--- Available data ---

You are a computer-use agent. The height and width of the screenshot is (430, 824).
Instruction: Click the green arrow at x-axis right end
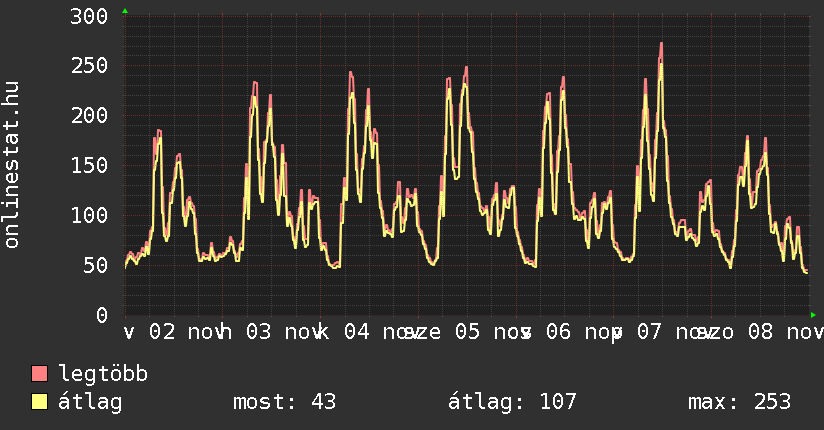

---
--- Available data ---

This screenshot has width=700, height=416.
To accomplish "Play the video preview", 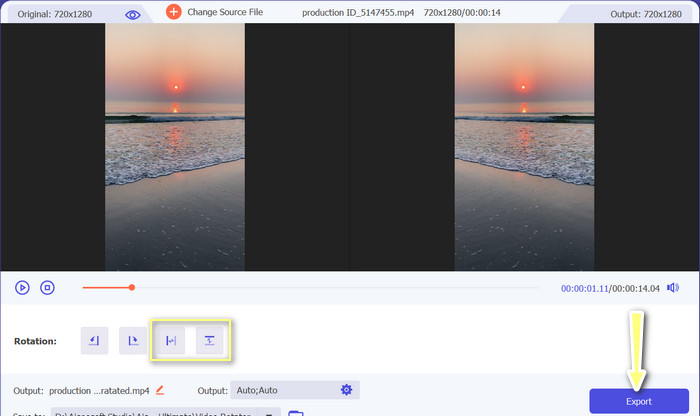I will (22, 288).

---
--- Available data ---

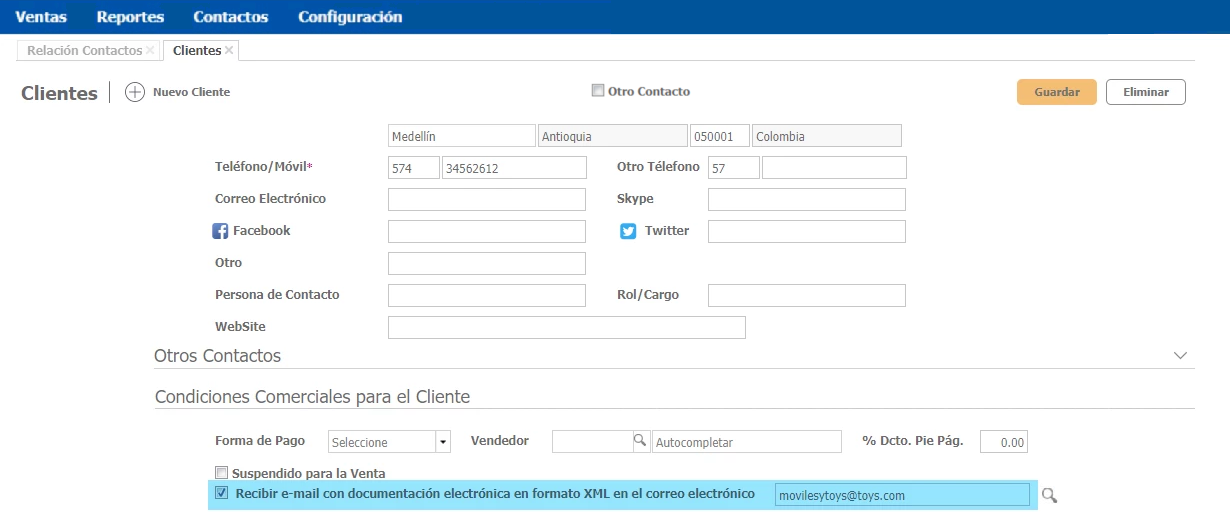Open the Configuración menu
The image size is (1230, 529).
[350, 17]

---

Assignment → Wherever a line in the entries holds "height", copy that line.

Exercise solution →
You are a computer-use agent. The height and width of the screenshot is (430, 824).
This screenshot has width=700, height=416.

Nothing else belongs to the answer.